>> Begin

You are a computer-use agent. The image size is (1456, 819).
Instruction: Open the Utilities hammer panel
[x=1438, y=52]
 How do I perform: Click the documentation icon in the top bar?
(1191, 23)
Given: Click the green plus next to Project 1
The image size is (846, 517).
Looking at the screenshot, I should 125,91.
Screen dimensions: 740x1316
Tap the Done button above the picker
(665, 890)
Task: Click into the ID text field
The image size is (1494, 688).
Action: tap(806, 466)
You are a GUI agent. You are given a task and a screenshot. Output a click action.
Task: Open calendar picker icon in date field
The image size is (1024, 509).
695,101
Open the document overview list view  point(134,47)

>> End

Written problem:
Return every one of the lines above verbatim, with no changes of any kind.

Result for this exercise:
You are a computer-use agent. The image size is (1456, 819).
Instruction: Open the Utilities hammer panel
[x=1438, y=52]
 How do I perform: Click the documentation icon in the top bar?
(1191, 23)
Given: Click the green plus next to Project 1
The image size is (846, 517).
Looking at the screenshot, I should 125,91.
Screen dimensions: 740x1316
Tap the Done button above the picker
(665, 890)
Task: Click into the ID text field
The image size is (1494, 688).
Action: tap(806, 466)
You are a GUI agent. You are given a task and a screenshot. Output a click action.
Task: Open calendar picker icon in date field
The image size is (1024, 509).
695,101
Open the document overview list view  point(134,47)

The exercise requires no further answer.